Action item: Produce word for word the lines of the data below running from the one that has "E-Calendar (819, 2163)" to the one that has "Cent (512, 2188)", inclusive, and no others.

########

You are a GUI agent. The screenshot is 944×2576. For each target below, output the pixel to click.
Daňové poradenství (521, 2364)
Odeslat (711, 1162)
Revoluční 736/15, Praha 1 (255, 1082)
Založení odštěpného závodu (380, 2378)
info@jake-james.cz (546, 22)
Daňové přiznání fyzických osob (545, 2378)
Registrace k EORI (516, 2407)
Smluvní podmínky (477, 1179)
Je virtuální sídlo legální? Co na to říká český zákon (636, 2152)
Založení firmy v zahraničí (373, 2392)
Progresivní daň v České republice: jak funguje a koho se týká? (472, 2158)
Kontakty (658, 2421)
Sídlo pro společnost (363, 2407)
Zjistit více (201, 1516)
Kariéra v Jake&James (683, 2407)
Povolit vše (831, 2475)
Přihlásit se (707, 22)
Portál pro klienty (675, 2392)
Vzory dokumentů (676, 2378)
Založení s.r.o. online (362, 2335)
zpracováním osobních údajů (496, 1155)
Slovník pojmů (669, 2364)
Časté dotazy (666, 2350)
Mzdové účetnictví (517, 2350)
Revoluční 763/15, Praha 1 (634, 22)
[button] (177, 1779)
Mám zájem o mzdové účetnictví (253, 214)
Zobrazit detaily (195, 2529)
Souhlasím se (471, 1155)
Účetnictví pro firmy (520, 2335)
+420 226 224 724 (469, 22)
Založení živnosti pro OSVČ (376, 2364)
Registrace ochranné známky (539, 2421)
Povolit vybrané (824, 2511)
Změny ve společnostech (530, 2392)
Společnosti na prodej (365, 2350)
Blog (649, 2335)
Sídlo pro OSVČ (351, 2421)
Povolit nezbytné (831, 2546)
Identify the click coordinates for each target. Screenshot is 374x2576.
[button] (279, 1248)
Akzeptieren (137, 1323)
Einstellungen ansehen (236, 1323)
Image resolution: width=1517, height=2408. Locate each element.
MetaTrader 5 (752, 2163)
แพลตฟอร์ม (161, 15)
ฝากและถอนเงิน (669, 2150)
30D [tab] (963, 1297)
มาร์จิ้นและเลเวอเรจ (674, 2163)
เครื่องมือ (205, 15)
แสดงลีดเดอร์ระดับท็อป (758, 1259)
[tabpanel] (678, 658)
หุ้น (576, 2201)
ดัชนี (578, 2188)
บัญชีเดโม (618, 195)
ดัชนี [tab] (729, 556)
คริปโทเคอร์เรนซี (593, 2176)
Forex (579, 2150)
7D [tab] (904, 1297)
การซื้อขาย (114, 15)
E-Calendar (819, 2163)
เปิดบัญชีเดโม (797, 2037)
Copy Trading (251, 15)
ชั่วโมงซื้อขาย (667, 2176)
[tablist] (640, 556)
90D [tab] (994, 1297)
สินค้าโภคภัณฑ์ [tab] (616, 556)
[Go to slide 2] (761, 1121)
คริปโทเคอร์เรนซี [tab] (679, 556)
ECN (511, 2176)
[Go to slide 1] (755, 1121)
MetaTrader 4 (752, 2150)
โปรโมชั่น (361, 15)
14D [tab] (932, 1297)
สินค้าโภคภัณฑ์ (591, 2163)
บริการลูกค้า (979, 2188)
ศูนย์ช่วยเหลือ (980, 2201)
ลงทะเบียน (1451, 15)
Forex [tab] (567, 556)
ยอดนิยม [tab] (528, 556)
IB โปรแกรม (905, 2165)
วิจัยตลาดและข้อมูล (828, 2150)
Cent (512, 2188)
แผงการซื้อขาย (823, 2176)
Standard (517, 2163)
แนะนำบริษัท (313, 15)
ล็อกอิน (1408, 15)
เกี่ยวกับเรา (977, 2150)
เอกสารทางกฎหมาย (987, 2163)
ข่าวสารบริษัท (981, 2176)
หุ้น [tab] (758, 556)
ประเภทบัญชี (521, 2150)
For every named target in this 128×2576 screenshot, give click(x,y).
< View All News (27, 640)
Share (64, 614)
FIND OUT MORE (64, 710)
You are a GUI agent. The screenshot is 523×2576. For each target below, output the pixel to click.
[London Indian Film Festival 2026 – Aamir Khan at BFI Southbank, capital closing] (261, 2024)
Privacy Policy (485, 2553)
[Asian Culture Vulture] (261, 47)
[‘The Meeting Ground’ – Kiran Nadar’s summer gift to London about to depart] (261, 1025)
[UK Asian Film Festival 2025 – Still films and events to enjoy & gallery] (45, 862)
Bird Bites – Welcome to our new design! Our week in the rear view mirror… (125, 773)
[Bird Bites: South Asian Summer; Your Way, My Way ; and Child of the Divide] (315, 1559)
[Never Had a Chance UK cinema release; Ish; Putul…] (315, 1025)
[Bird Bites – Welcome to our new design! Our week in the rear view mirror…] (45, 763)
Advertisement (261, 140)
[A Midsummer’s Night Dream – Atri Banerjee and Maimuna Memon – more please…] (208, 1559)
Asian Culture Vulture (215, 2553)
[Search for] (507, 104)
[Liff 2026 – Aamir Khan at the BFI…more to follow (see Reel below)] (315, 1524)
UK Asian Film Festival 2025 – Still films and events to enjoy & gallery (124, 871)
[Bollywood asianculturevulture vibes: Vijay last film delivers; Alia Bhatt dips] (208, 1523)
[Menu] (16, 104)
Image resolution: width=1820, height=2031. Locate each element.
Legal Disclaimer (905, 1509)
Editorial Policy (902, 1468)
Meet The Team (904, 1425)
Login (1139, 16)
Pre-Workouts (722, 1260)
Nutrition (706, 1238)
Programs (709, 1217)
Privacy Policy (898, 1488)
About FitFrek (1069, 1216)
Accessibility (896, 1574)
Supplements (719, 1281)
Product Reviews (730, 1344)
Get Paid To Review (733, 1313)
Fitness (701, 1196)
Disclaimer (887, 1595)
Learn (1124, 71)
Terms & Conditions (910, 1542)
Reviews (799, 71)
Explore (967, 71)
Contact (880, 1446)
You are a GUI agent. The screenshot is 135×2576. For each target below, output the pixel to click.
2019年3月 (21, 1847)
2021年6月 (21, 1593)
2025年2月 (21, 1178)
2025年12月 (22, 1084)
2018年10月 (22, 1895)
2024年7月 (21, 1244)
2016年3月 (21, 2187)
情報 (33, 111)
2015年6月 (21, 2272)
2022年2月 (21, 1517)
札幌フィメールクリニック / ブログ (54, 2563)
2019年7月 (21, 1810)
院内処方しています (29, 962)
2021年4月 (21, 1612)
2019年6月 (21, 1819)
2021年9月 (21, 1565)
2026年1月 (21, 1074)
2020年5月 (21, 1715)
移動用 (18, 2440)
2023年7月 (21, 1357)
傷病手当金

########

Result below:
E-Calendar (819, 2163)
เปิดบัญชีเดโม (797, 2037)
Copy Trading (251, 15)
ชั่วโมงซื้อขาย (667, 2176)
[tablist] (640, 556)
90D [tab] (994, 1297)
สินค้าโภคภัณฑ์ [tab] (616, 556)
[Go to slide 2] (761, 1121)
คริปโทเคอร์เรนซี [tab] (679, 556)
ECN (511, 2176)
[Go to slide 1] (755, 1121)
MetaTrader 4 (752, 2150)
โปรโมชั่น (361, 15)
14D [tab] (932, 1297)
สินค้าโภคภัณฑ์ (591, 2163)
บริการลูกค้า (979, 2188)
ศูนย์ช่วยเหลือ (980, 2201)
ลงทะเบียน (1451, 15)
Forex [tab] (567, 556)
ยอดนิยม [tab] (528, 556)
IB โปรแกรม (905, 2165)
วิจัยตลาดและข้อมูล (828, 2150)
Cent (512, 2188)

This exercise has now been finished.